Watermelon Pests and Diseases: Complete Guide with Photos

Hello dear Agrohuerters! As promised, we continue with the summaries of the pests and diseases that can affect each of the crops in the garden. We already have the common pests and diseases in tomato and also in pepper. Today is the turn of the watermelon, a very typical fruit of this summer time. If your watermelon plant starts to get sick, you can find out in this article what may be attacking it.

Watermelon cultivation in the orchard.

caterpillars on watermelon

We come across some considerable-sized perforations through which, sometimes, we can see the caterpillar gobble up our fruit.

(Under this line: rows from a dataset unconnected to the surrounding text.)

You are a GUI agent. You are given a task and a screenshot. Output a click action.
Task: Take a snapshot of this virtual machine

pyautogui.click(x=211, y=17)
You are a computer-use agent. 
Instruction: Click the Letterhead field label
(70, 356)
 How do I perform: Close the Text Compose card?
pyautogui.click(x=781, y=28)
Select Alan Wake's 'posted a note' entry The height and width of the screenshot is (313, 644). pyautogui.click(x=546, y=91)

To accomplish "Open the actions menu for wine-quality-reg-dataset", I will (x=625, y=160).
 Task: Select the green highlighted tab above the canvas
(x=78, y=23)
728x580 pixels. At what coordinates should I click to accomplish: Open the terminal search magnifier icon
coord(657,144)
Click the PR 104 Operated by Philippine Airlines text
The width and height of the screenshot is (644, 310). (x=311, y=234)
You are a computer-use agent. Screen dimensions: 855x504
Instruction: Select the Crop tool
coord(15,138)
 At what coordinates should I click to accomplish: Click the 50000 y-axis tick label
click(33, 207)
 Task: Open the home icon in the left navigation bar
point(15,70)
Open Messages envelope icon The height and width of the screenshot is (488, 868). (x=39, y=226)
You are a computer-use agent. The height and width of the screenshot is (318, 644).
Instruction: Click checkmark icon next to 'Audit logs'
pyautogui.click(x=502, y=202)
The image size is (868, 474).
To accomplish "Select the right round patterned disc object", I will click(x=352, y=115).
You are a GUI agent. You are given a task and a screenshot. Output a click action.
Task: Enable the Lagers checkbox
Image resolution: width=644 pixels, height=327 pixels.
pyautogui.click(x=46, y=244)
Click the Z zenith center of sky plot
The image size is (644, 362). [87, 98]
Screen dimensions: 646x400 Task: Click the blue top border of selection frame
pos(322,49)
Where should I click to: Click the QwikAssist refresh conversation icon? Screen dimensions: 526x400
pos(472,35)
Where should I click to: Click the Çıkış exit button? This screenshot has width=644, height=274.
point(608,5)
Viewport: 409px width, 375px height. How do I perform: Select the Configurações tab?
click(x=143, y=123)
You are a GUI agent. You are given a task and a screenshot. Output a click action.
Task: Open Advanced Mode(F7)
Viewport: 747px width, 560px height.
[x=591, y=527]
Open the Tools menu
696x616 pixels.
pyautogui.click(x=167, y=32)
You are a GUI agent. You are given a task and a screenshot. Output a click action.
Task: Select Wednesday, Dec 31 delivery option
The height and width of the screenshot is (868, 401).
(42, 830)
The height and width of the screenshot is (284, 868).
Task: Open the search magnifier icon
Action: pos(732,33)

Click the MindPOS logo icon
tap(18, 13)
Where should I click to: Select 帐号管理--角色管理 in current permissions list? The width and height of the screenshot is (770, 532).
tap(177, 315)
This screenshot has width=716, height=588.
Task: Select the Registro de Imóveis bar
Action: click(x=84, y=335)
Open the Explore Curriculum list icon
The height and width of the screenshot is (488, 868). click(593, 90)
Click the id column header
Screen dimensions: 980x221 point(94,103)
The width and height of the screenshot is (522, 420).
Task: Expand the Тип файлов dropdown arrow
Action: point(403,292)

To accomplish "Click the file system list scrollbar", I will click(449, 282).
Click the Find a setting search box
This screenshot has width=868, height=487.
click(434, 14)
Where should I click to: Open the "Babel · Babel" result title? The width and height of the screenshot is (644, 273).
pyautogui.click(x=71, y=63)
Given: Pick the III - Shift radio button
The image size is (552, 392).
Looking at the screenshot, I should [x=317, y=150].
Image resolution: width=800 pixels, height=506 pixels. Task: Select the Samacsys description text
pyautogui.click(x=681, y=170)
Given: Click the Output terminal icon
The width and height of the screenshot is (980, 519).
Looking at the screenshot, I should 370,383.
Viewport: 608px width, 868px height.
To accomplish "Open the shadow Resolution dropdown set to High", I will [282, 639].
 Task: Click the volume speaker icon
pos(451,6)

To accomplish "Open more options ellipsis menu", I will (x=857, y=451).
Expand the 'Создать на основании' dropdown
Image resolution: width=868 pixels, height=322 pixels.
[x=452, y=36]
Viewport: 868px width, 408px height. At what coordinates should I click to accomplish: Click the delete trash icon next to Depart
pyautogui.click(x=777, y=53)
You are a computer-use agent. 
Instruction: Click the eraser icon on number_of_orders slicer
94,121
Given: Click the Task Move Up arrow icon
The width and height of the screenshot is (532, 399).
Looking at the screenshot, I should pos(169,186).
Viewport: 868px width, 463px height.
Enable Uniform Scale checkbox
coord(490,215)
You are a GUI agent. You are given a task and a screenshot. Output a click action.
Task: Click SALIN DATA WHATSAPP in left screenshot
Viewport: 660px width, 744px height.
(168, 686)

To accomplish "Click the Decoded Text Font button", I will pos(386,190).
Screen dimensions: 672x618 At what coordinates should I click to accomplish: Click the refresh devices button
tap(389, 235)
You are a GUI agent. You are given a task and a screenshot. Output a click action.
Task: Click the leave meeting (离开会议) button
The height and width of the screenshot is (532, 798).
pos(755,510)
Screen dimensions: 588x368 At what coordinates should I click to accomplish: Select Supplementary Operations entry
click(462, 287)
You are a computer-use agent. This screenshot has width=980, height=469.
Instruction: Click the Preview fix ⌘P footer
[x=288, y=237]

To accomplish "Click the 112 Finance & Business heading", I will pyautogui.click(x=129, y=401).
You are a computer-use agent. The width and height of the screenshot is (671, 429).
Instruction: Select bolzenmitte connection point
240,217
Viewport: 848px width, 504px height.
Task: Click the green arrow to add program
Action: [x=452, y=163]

You can also see gnawing on leaves, flowers, fruits and tender shoots, usually with droppings and NO SLIME (it gives us the clue that it is not a snail or slug).

The main caterpillar species that can affect watermelon are : Helicoverpa spp., Spodoptera spp., Autographa gamma, Chrysodeixis chalcites, Diaphania nitidalis, Diaphania hyalinata, etc.

Superficial bites in watermelon fruit due to feeding by Spodoptera spp. (Source: Andalusian Government)

In the post about caterpillars on plants there are more details of the symptoms and possible ways to eliminate a Lepidoptera pest.

watermelon aphids

Aphids produce downward curling and wrinkling of leaves. In addition, you can see colonies of these small dark or greenish insects, especially in the tender shoots of the developing plant. Another clue is the presence of molasses (sugary and sticky substance) and ants around them defending them.

The main aphid species that affect watermelon are: Myzus persicae, Aphis gossypii.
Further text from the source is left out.